Abstract 5305: Intracoronary Upregulation of Platelet P-selectin and Platelet-monocyte Aggregation Correlate With Coronary Lesion Stenosis Severity Despite Aspirin and Clopidogrel Use
Background: In vitro studies suggest that platelets are activated by shear stress as they travel through areas of significant coronary stenosis. However, it is unknown whether coronary stenoses cause platelet activation in the presence of dual anti-platelet therapy with aspirin and clopidogrel. We hypothesized that platelet P-selectin, a key regulator of platelet-leukocyte interactions and inflammation, is upregulated as platelets cross coronary plaques despite dual anti-platelet therapy, and this upregulation is directly associated with stenosis severity.

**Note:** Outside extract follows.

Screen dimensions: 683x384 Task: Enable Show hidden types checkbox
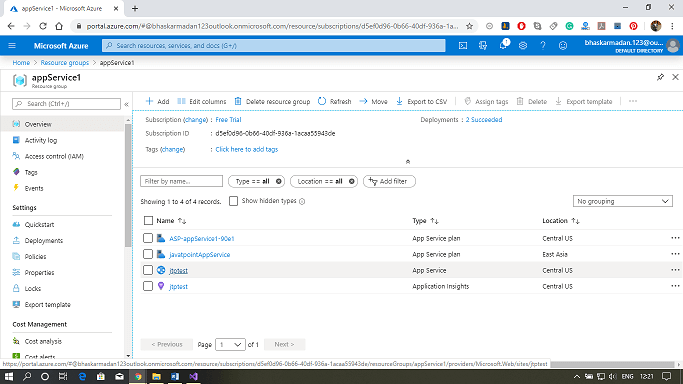click(x=233, y=201)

Methods: Prior to PCI, blood was collected in sequence from the coronary sinus (CS, in left coronary target lesions), coronary artery distal (DA) and proximal (PA) to target lesion, and CS a second time immediately after intracoronary sampling. Quantitative coronary angiography was used to measure target lesion percentage area stenosis. Percentage platelet P-selectin (CD62P) expression, GPIIb/IIIa conformational change (PAC-1), and platelet-monocyte aggregate formation were quantified by flow cytometry.
Results: In total, 15 consecutive patients pre-treated with dual anti-platelet therapy undergoing elective percutaneous coronary intervention (PCI) to a single target lesion were recruited. Mean age was 67.5y, and 88% were male. Mean percentage lesion area stenosis was 80.8±8.2%. Percentage area stenosis correlated with trans-lesion gradients (DA-PA) for CD62P (r=0.62, p=0.01) and platelet-monocyte aggregation (r=0.76, p<0.01), but not for PAC-1 (r=0.03, p=0.90). CS samples were significantly more activated than PA for CD62P (p=0.03) but CS samples and trans-cardiac gradients (CS-PA) did not correlate with lesion stenosis. There were no significant differences between first and second CS samples, indicating no artificial activation caused by sampling.
Conclusions: We provide evidence of a direct relationship between coronary stenosis severity and intracoronary platelet P-selectin expression and platelet-monocyte aggregation despite dual anti-platelet therapy. Upregulation of P-selectin by shear stress and/or other mechanical factors under conditions where IIb/IIIa is not, appears to be resistant to current conventional anti-platelet therapy.